Enunciado - Pode citar, sem nenhuma alteração, a parte do trecho sobre dolo direto que vai de "Dado o exemplo" a "estupro, e outros."?

Trecho de referência -

O inciso I do art. 18 do Código Penal denomina o crime doloso, na modalidade dolo direto, como sendo: “Diz-se o crime: I – doloso, quando o agente quis o resultado [...]”. (BRASIL, 1940). O Código Penal Militar, em seu artigo 33, traz denominação semelhante. Nucci (2010, p. 205), todavia, traz uma definição mais especificada de dolo direto: “é a vontade do agente dirigida especificamente à produção do resultado típico, abrangendo os meios utilizados para tanto”.

Dado o exemplo do crime de homicídio, é dolo direto quando A, fitando B, seu alvo, saca uma arma e desfere diversos tiros contra si, ceifando-lhe a vida. A tinha a intenção de retirar a vida de B (“quis o resultado”) e utilizou os meios bastantes para a produção do resultado do tipo penal elencado no art. 121 do Código Penal (ao desferir diversos tiros contra a vítima). É, sem sombra de dúvida, a modalidade de ocorrência de crime mais comum, sendo, inclusive, a única forma de ocorrência em diversos crimes, tais como furto, roubo, estupro, e outros.

Linhas de dados -
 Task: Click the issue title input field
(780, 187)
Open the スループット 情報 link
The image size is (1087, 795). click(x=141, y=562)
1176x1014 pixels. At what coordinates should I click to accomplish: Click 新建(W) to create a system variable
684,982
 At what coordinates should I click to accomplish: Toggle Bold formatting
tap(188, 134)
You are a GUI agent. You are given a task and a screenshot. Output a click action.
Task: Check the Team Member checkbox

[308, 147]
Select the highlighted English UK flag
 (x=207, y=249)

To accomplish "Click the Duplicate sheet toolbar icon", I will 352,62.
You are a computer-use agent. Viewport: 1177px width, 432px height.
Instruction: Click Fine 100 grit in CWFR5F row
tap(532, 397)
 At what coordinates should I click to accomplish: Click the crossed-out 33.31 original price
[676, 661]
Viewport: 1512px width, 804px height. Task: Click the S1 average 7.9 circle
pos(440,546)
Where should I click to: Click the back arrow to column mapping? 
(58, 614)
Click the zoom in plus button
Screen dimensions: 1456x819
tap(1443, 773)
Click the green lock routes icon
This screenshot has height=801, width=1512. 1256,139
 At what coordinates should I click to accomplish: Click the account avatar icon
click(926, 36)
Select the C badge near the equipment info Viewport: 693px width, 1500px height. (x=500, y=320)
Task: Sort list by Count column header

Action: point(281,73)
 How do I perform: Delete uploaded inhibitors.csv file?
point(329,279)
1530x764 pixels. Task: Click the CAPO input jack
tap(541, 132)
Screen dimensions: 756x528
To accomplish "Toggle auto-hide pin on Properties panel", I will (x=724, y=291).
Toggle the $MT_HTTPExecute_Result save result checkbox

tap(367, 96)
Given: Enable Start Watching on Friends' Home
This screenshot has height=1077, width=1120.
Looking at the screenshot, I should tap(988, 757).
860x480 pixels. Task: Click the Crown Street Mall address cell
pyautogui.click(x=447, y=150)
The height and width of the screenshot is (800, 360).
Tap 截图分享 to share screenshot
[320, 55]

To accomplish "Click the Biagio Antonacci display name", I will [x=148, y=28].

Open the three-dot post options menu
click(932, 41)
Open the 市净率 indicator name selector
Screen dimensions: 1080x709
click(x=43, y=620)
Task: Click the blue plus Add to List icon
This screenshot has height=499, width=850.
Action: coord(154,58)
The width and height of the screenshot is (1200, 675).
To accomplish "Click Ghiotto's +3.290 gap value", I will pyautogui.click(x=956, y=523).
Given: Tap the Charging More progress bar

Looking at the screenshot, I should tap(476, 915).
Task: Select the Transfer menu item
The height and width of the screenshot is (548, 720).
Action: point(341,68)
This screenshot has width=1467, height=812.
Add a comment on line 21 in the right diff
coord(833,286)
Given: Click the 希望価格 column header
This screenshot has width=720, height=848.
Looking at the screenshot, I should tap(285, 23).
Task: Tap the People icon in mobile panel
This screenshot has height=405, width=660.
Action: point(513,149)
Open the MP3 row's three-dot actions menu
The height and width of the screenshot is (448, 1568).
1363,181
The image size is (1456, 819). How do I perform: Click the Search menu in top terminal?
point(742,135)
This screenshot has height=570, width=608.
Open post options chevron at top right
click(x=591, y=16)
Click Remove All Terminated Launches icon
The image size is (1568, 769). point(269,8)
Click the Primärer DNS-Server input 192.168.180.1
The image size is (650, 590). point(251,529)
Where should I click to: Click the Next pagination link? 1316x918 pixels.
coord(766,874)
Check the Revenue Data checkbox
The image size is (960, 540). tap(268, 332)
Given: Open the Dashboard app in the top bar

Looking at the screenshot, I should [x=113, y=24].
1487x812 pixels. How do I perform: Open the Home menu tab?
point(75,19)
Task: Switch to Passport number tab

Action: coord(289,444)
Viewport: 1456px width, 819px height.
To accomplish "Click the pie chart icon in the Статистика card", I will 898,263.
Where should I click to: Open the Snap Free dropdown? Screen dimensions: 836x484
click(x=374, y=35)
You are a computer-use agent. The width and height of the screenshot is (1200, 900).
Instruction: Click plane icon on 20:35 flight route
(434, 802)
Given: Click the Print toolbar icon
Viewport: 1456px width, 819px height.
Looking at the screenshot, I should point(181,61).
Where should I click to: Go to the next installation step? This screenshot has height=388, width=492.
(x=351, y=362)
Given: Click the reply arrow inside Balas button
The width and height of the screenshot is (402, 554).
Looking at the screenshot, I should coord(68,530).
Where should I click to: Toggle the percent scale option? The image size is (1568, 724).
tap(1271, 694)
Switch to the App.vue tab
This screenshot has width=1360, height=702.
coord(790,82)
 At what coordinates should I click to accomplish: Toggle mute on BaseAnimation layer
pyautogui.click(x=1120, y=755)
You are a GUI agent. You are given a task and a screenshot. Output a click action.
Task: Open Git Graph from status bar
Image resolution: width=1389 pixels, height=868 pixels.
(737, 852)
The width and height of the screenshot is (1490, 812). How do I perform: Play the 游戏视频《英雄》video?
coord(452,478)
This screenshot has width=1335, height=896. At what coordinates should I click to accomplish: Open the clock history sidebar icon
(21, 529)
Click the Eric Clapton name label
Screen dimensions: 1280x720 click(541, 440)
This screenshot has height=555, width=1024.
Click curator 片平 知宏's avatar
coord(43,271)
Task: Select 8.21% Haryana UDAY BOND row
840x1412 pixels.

Resposta redigida -
Dado o exemplo do crime de homicídio, é dolo direto quando A, fitando B, seu alvo, saca uma arma e desfere diversos tiros contra si, ceifando-lhe a vida. A tinha a intenção de retirar a vida de B (“quis o resultado”) e utilizou os meios bastantes para a produção do resultado do tipo penal elencado no art. 121 do Código Penal (ao desferir diversos tiros contra a vítima). É, sem sombra de dúvida, a modalidade de ocorrência de crime mais comum, sendo, inclusive, a única forma de ocorrência em diversos crimes, tais como furto, roubo, estupro, e outros.